Taos A to Z: D Taos Unlimited's Taos A to Z

Pocket on worn blue jeans...denim at its best!Denim (or Blue Jeans)
Denim originated independently in France and India, and was traditionally dyed with natural indigo dye. Trousers made from the material were produced in a town near Turin, Italy, and were popularized in the 16th century. Pants made of this material were originally worn by sailors, who required durability in their uniforms. The jeans would be dragged behind ships in fishing nets to wash them, where exposure to salt water and the sun would eventually bleach them white.

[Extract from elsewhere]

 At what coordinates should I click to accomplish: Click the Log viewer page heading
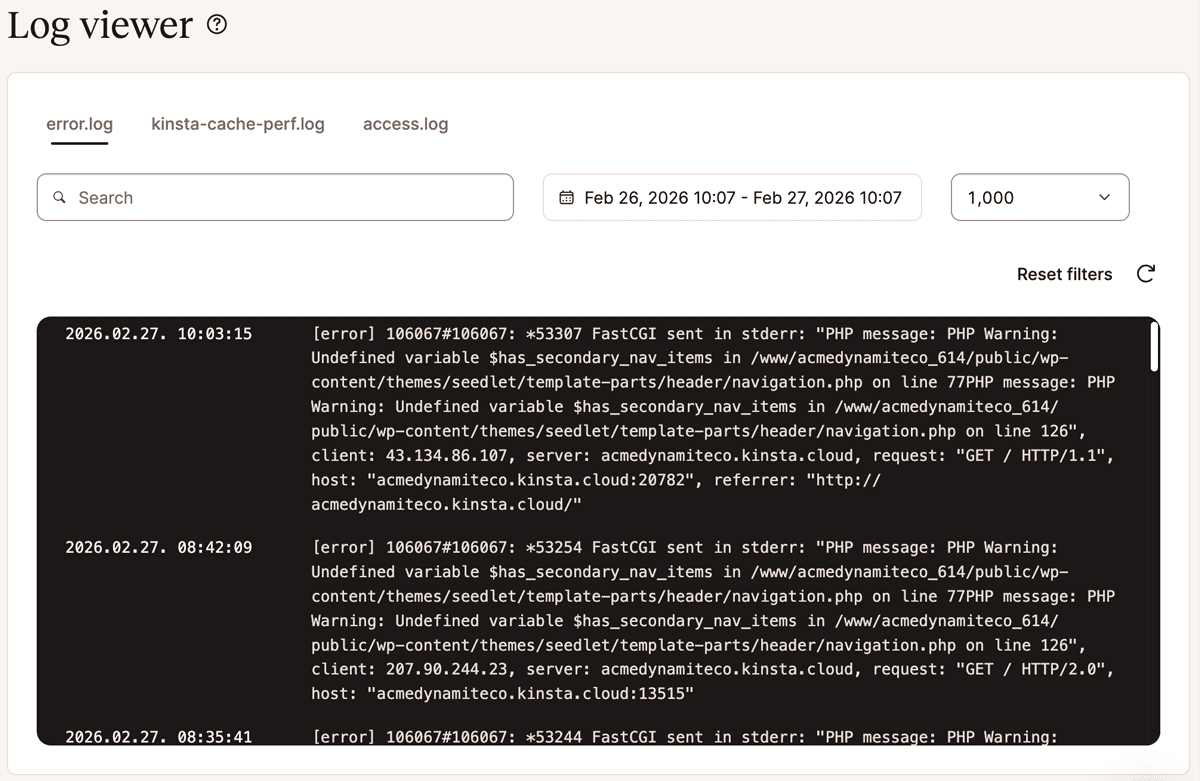coord(100,26)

In the 1850s, a dry goods merchant named Levi Strauss sold blue jeans under the Levi name in the mining towns of Northern California. A local tailor, who frequently made repairs to miners' jeans, had the idea to reinforce the pocket corners and waistband of the jeans with copper rivets. He approached Strauss with the idea of going into business together, and the modern blue jean was born. Popular with the Cowboy and all western-style enthusiasts, Levi (and other later brand name) blue jeans are almost synonymous with the American Southwest and its easy-going lifestyle. (~Aimee)

Desert (see High Desert)
Desert terrain may consist of mountains, a basin surrounded by mountains, or a high plain. Many desert areas were once lake and sea beds that show the effect of erosion and soil deposits carried there by rivers. In many deserts, the fossils of ancient sea creatures and fish can be found in rock formations.

A view of the Northern New Mexico High Desert.
Wind also helps shape the desert terrain by blowing great clouds of dust and sand that bite into rock, sometimes sculpting it into strange and magnificent shapes. “Dust devils,” columns of dust that spin over the desert landscape, are carried by whirlwinds. Some dust storms produce clouds thousands of feet high.

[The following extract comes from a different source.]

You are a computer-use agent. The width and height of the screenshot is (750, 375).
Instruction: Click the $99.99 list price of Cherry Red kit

Desert soils tend to be coarse, light-colored, and high in mineral content. They contain little organic matter, because there is so little vegetation. And desert soils offer little help to plant life, since they lack the nutrients provided by decaying vegetation and are easily blown away, exposing plant roots to the dry air. Some deep-rooted plants can exist on rock, however, where moisture accumulates in cracks. Other plants remain dormant during the driest periods, thriving and blooming after brief rains. Succulents, including cacti (cactus), retain water during rainy periods to sustain them during dry periods. (~Aimee)

Dixon is a village of approximately 1,500 people located in the Embudo Valley, about 20 miles south of Taos, New Mexico. Set on the banks of the Embudo River, its temperate climate and well established acequia system have made Dixon a significant grape and fruit growing area with the largest population of organic farmers in the state. Over the years, many artists and crafts people have also made Dixon their home, resulting in the creation of the Dixon Studio Tour in 1982. (~Aimee)

A good-natured donkey (or burro) poses for the camera.
Donkey (see Burro)
A domesticated member of the horse family, the donkey's wild ancestor is the African Wild Ass. Males are called jacks and females jennies. Offspring have the same names as horses (i.e., foal for either sex under one year, and colt and filly for males and females who are over one year old). Different species within the Equidae, or horse family can interbreed, however, their offspring are almost always sterile. A mule is the offspring of a jack (male donkey) and a mare (female horse). Though rarely successful, the offspring of a stallion (male horse) and a jenny (female donkey) is a hinny.

The Spanish brought burros to North America, where they quickly became the chosen beast of burden of early prospectors, due to their sure-footedness. While many use the terms donkey and burro interchangeably, others call the smaller Mexican descendants burros, and their larger cousins, imported directly from Europe, donkeys.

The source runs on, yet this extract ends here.